During the recognition phase, we adhered to signal detection theory as previously established4,7,9 to operationalize two pivotal indices: the first being the sensitivity index d', which is computed as the difference between the hit rate and false alarm rate; a higher d' signifies superior recognition performance, indicating an enhanced ability to discriminate signals from noise. The second critical variable was the response bias or criterion value. In the present investigation, we derived three unique response bias scores based on these calculations: the SRE bias score, the Mother-Referential Effect (MRE) bias score, and the Self-Mother (SM) bias score. These were respectively defined as the difference between the “self-referential d” and the “other-referential d” (“self-referential d” minus “other-referential d”), the difference between the “mother-referential d” and the “other-referential d” (“mother-referential d” minus “other-referential d”), and the difference between the “self-referential d” and the “mother-referential d” (“self-referential d” minus “mother-referential d”).

Statistics

In the context of behavioral data collected during the encoding phase, a 4 (group: HC, MDD, BD, and first-episode SZ) × 3 (encoding condition: self-referential, mother-referential, and other-referential) repeated-measures analysis of variance (ANOVA) was employed to meticulously examine RT. The independent between-subjects factor reflected group membership, while the within-subjects factor denoted the different encoding contexts. This rigorous analytical approach was specifically tailored to discern potential interaction effects between diagnostic groups and various encoding conditions.
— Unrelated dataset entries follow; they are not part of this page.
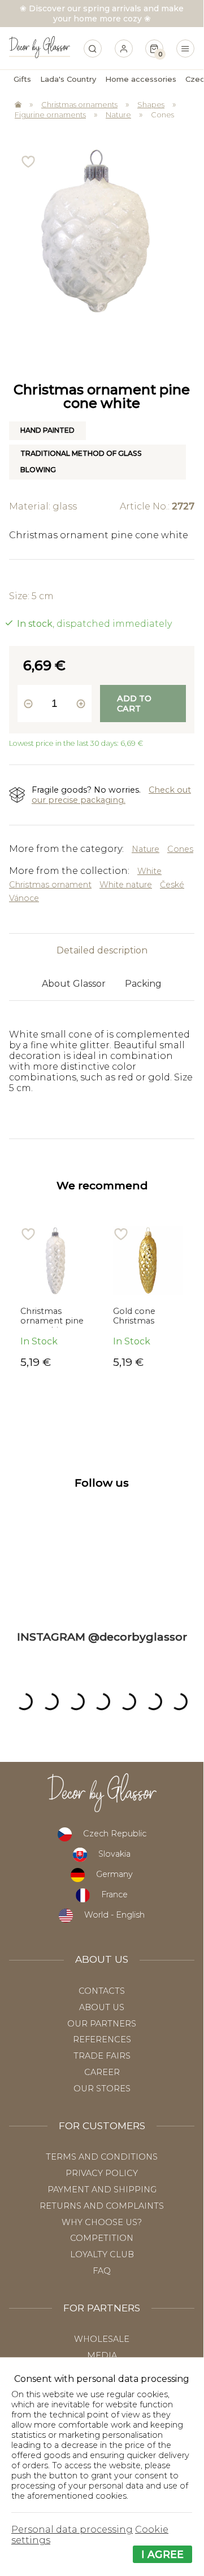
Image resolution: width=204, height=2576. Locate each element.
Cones (162, 114)
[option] (55, 1297)
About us (101, 2007)
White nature (125, 885)
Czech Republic (114, 1833)
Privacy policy (102, 2173)
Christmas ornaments (79, 104)
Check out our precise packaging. (111, 795)
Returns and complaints (102, 2206)
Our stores (102, 2088)
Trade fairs (102, 2056)
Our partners (101, 2024)
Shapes (150, 104)
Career (102, 2072)
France (114, 1894)
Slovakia (114, 1854)
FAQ (102, 2271)
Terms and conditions (102, 2157)
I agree (162, 2554)
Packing (143, 983)
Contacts (102, 1991)
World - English (114, 1915)
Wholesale (101, 2339)
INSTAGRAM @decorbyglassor (102, 1636)
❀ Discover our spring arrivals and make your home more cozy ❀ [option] (102, 13)
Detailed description (102, 950)
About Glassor (74, 983)
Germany (114, 1874)
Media (102, 2355)
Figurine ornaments (50, 114)
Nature (118, 114)
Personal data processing (72, 2529)
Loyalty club (102, 2254)
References (102, 2039)
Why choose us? (102, 2222)
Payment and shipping (102, 2189)
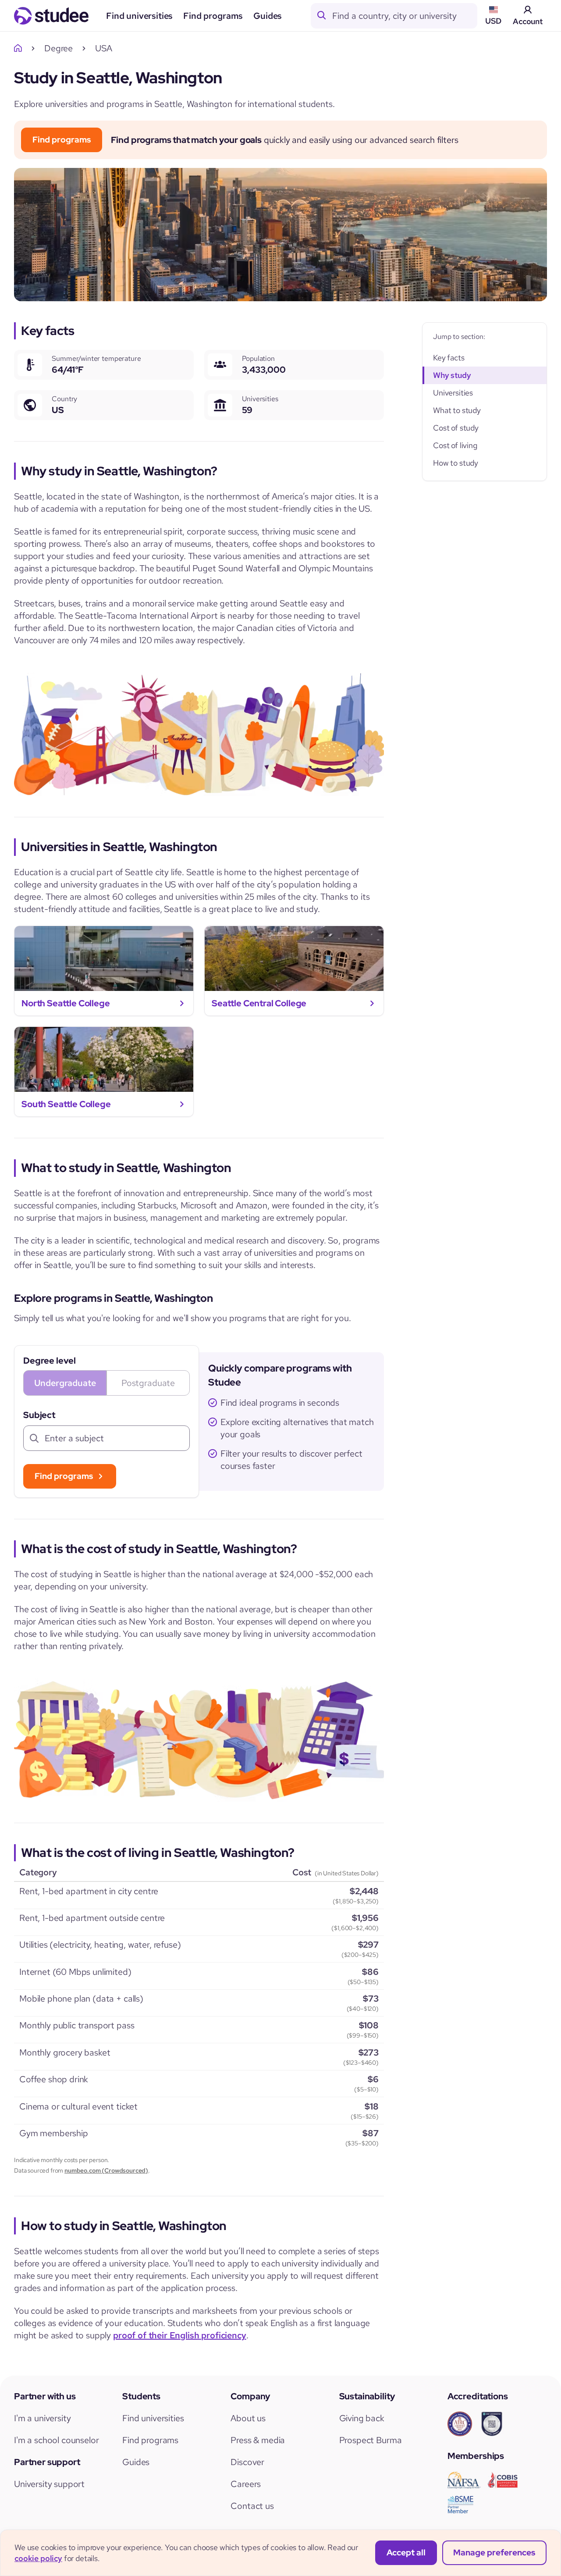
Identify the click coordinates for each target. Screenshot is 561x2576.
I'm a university (42, 2418)
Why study (452, 375)
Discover (247, 2462)
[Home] (20, 48)
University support (49, 2484)
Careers (246, 2484)
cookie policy (38, 2558)
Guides (267, 15)
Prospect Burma (370, 2440)
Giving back (361, 2418)
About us (248, 2418)
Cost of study (456, 428)
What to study (457, 410)
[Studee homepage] (51, 16)
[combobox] (404, 16)
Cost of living (455, 445)
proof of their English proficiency (179, 2335)
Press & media (258, 2440)
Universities (453, 393)
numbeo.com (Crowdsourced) (106, 2170)
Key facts (449, 358)
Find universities (139, 15)
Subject (39, 1415)
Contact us (252, 2506)
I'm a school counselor (56, 2440)
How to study (455, 463)
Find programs (213, 15)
Furthermore, a separate 4 × 3 repeated measures ANOVA was conducted to scrutinize RT biases corresponding SR bias RT, MR bias RT, and SM bias RT. This investigation aimed at revealing any diagnostic category-specific variations in the distinct patterns of bias that emerged during the encoding process.

During the subsequent recognition phase, analogous repeated measures ANOVAs with an identical design as used in the encoding stage were applied independently to recognition scores and bias scores. Throughout this study, statistical significance was set at α = 0.05. Whenever significant interactions were detected, post-hoc analyses were conducted using simple effects models, accompanied by appropriate adjustments for multiple comparisons to mitigate family-wise error rate.